Sirvan estas líneas, pues, como meras pistas y como invitación implícita a emprender la exploración de múltiples elementos plásticos (en el sentido más amplio) -en gran parte de eso que algunos, los “puristas” más inmovilistas, podrían calificar de “extra-cinematográficos”- que encuentro particularmente significativos y productivos, no sólo por haber sido estudiados apenas, sino que pocos cineastas, incluso entre los que en algún momento han reivindicado una cierta filiación “godardiana” que hoy niegan, se han animado a prolongar o desarrollar pese a la existencia creciente de medios técnicos que, con costes muy reducidos, permitirían multiplicar este tipo de experiencias fundamentales para la ampliación y renovación del concepto de cine, y necesarias para su supervivencia como algo vivo e interesante, como arte y no como mero entretenimiento, como experiencia y expresión más que como puro negocio.

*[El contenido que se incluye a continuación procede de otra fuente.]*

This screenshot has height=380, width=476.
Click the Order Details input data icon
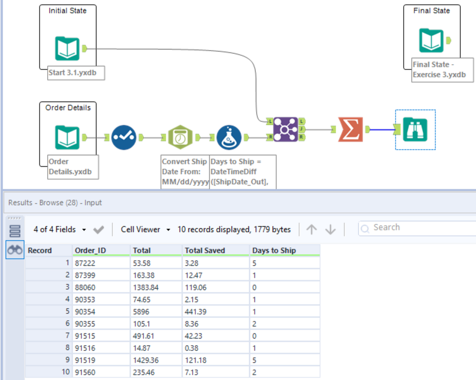[x=67, y=137]
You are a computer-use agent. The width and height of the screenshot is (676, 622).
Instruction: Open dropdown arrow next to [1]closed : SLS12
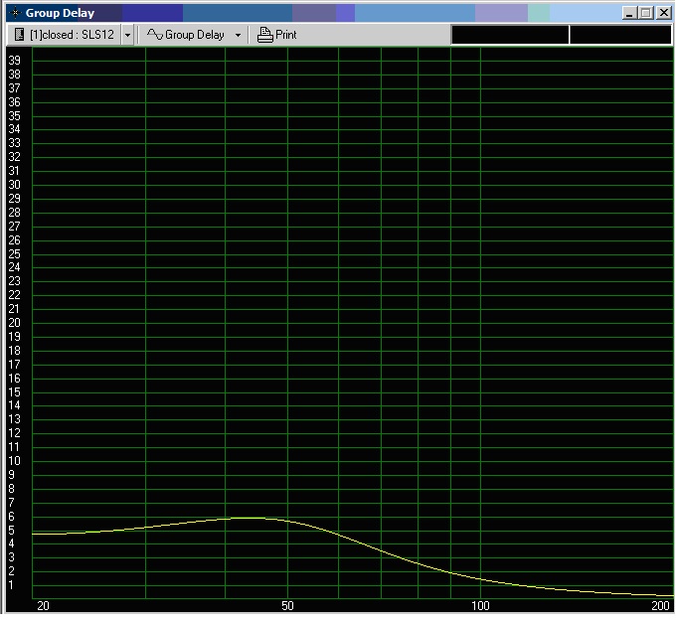coord(127,35)
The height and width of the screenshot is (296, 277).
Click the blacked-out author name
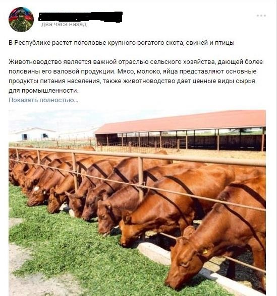[80, 17]
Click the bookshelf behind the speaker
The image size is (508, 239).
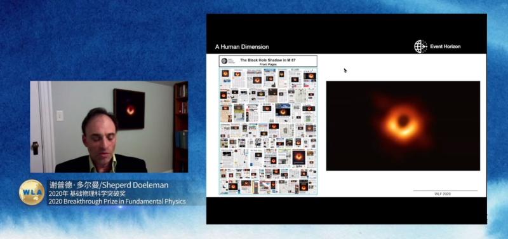[x=180, y=126]
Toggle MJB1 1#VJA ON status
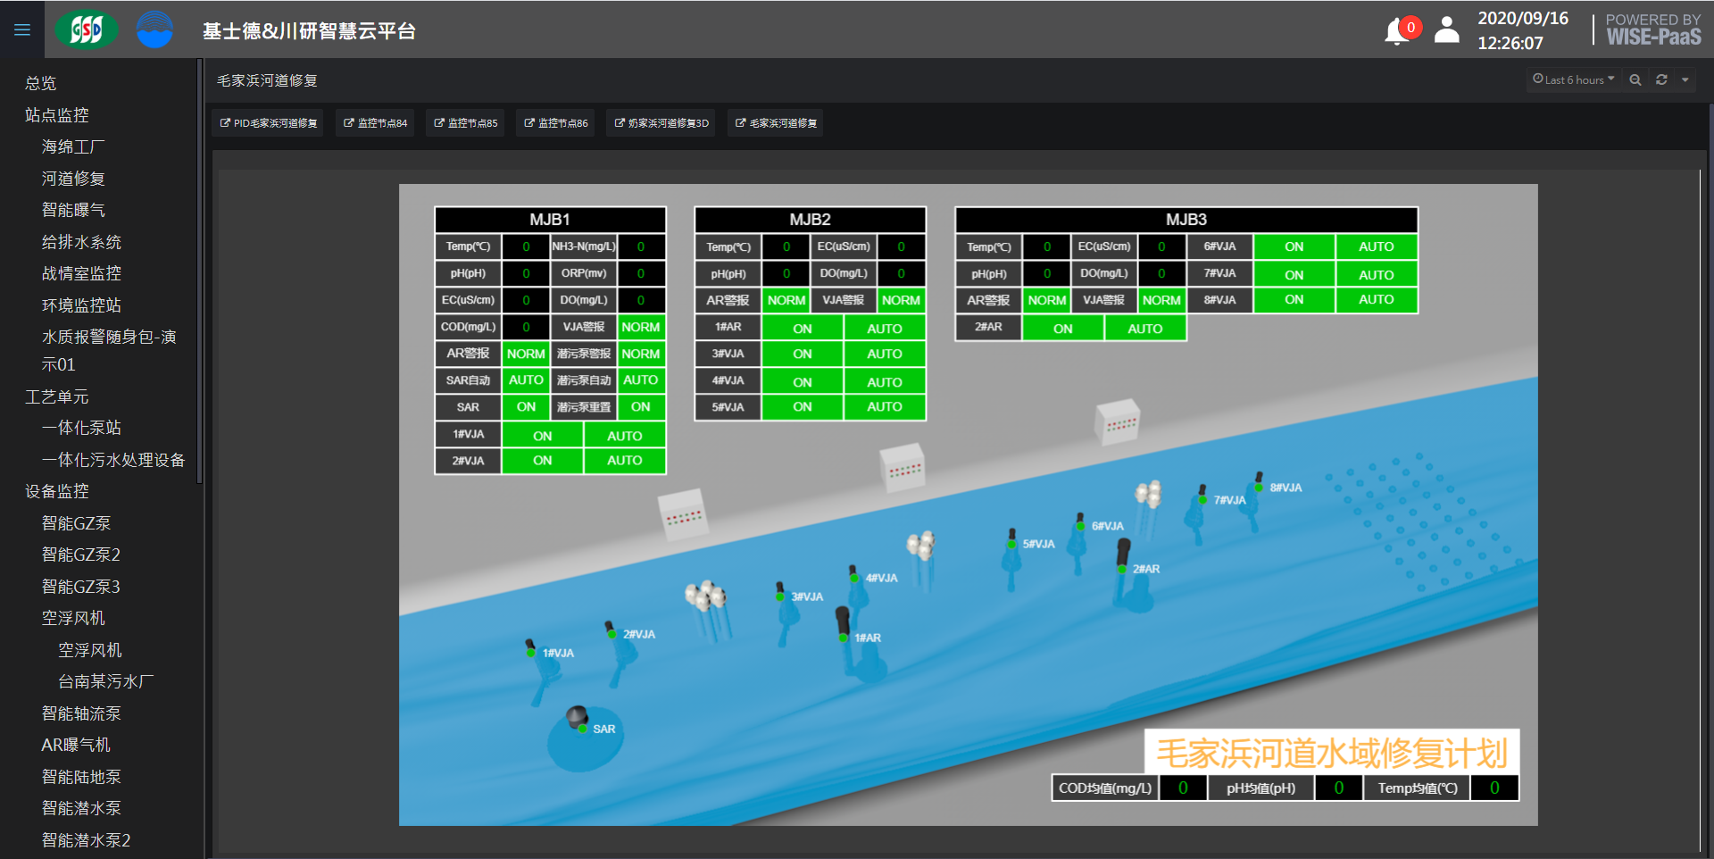The height and width of the screenshot is (859, 1714). 542,436
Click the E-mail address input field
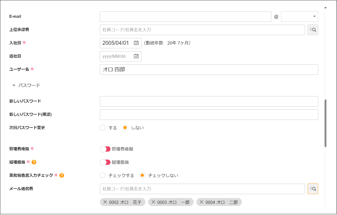Viewport: 337px width, 215px height. (185, 16)
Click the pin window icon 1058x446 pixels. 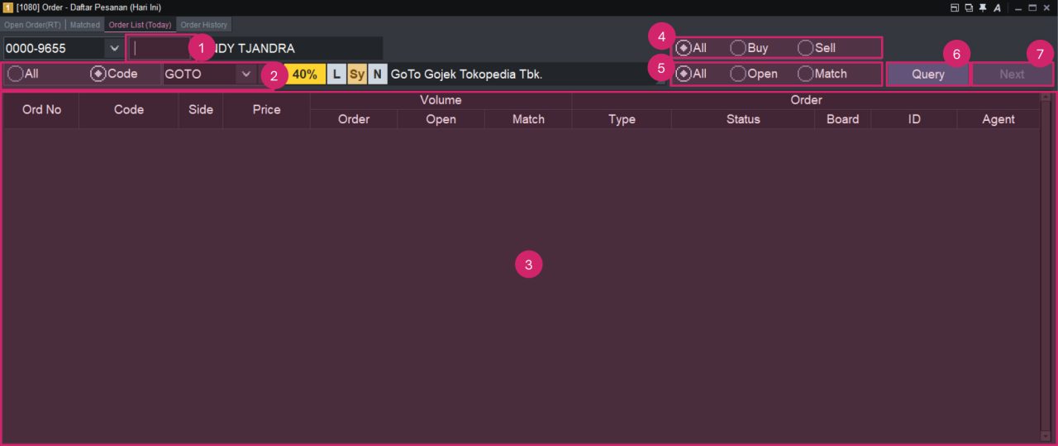pos(983,7)
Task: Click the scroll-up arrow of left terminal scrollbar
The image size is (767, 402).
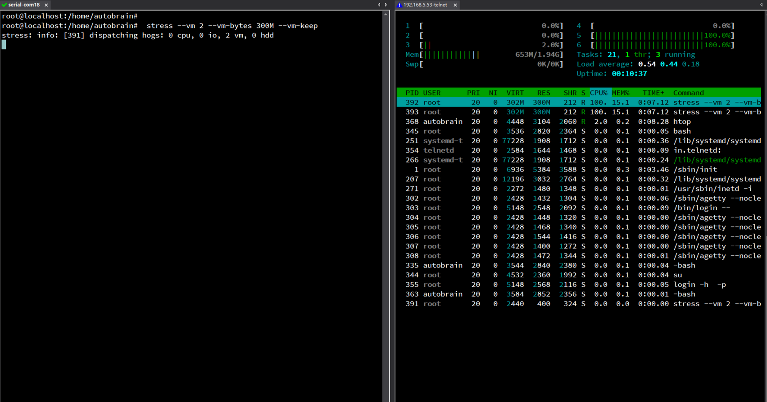Action: pyautogui.click(x=386, y=14)
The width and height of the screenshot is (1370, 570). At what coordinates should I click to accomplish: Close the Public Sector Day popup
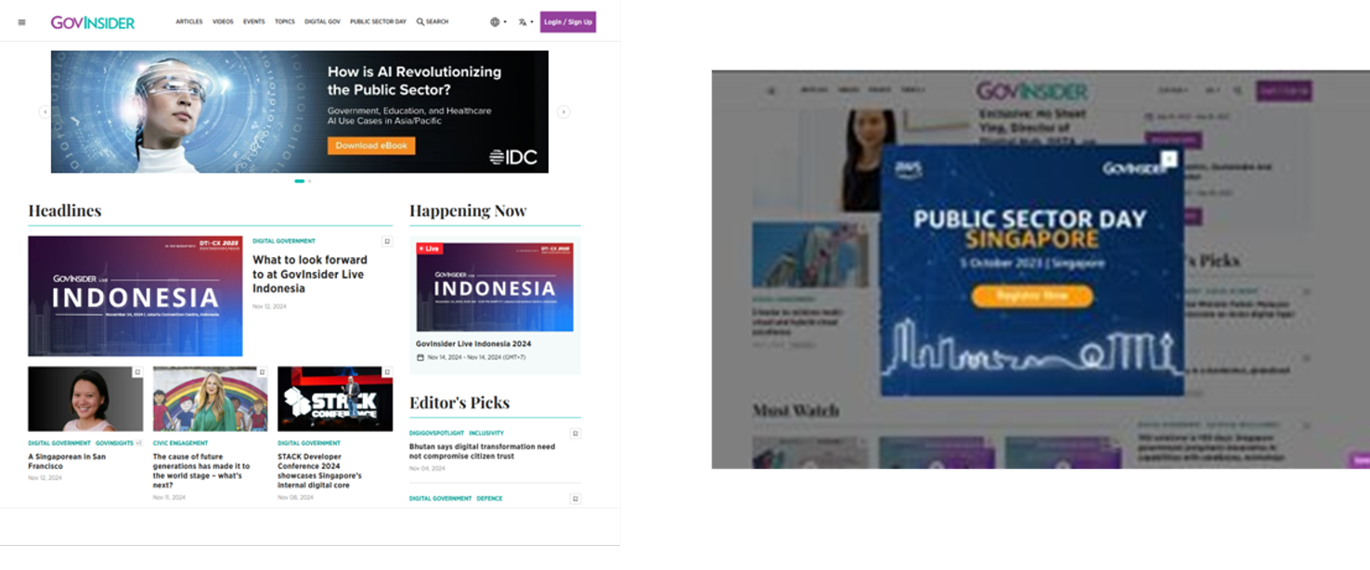[x=1169, y=160]
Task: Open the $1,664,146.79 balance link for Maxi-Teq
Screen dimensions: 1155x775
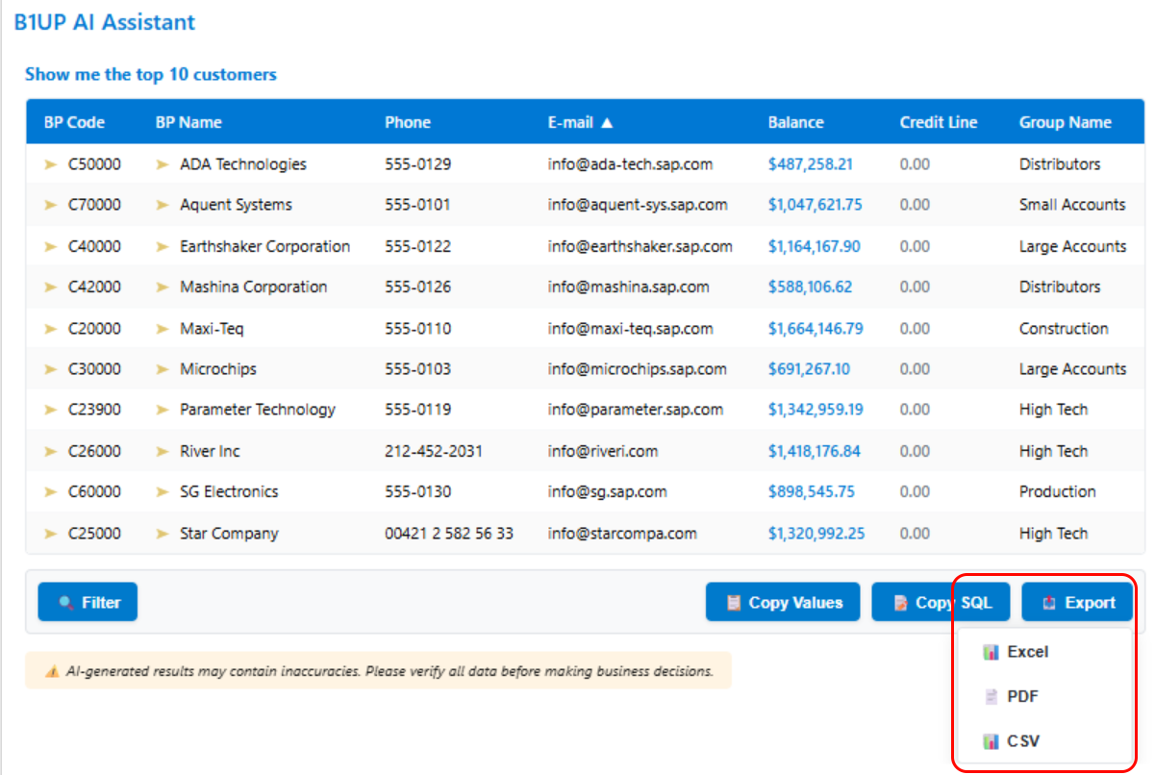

Ya sé que está casi “de moda” tratar a Godard como a una especie de “último dinosaurio”, anacrónico superviviente irreductible de un modo de entender el cine del que pocos tienen nociones medianamente claras y otros parecen haberse empeñado en olvidar. Incluso un brillante novelista al que siempre he tenido por inteligente ha creído rendirle tributo, hace unos días, con una columnita que, leída con un mínimo de atención, resultaba involuntariamente despectiva, aparte de que revelaba cuán poco al corriente de la evolución de Godard estaba el autor de esas extemporáneas líneas, y con qué facilidad se cree en este país que en el resto del mundo se le hace el mismo caso omiso. Comprendo que a la mayor parte de los directores en activo, a los que yo más bien calificaría, a lo sumo, de “realizadores”, les irrite que algunos consideremos que un viejo de casi 75 años -los cumplirá el próximo 3 de diciembre- siga siendo lo más nuevo y avanzado que ha dado el cine, pero podría replicárseles (si tuvieran algún mérito que hiciese obligatorio darles explicaciones por manifestar una convicción que para ellos constituye, por lo que se ve, una afrenta) que la culpa es estrictamente suya: es decir, de aquellos que, en lugar de avanzar a partir de sus hallazgos y de la libertad que conquistó, en principio para todos, se han empeñado en ignorar unos y otra, y han tendido a retroceder. Si Godard sigue encabezando la vanguardia, sin siquiera proponérselo, es porque los demás han tomado otros rumbos, muy divergentes, y avanzan como el cangrejo.
Le mépris |
Aunque las primeras películas de Jean-Luc Godard, rodadas en blanco y negro y en escenarios naturales, le granjearon fama de “improvisador”, cuando no -entre sus más fervientes detractores, que surgieron tan pronto como sus admiradores casi incondicionales- de inepto o “descuidado”, reproche que no dudaban en sumar, unas líneas arriba o abajo, a la acusación de “formalista”, sin advertir la contradicción ni molestarse en conciliar ambos calificativos. Todo esto a partir de su tercer largometraje, que fue el primero en color y formato Scope, el muy poco conocido musical “sui generis” Une femme est une femme (1961). Así es como su cine empieza a tener un tratamiento plástico mucho más elaborado y evidente o, si se prefiere, más patentemente deliberado, con casi brutales yuxtaposiciones de superficies de los colores primarios, y vago esquema cromático dominante burlonamente tricolor (rojo, blanco y azul), que se desarrolla y enriquece, con sucesivas matizaciones, en Le Mépris (El desprecio, 1963), Pierrot le fou (Pierrot el loco, 1965), 2 ou 3 choses que je sais d'elle y Made in U.S.A. (1966), que se extrema en La Chinoise y Week end (1967), e incluso en Le Gai Savoir (1968), y luego se diluye durante la fase militante-colectivista, para resurgir, desde otras posiciones y con una gama mucho más rica y refinada, desde Tout va bien(1972). Tras el impacto reconocido que para Godard supuso el tratamiento “físico” e “irrealista” del color ideado por Michelangelo Antonioni en II deserto rosso (El desierto rojo, 1964), Godard empieza a experimentar en esa línea “anti-naturalista” y manipuladora, quizá por vez primera en Made in U.S.A., y de forma más constante en varias de sus obras más recientes, quizá sobre todo en la segunda parte (en color, tras una primera en blanco y negro) de Éloge de l'amour (Elogio del amor, 2001).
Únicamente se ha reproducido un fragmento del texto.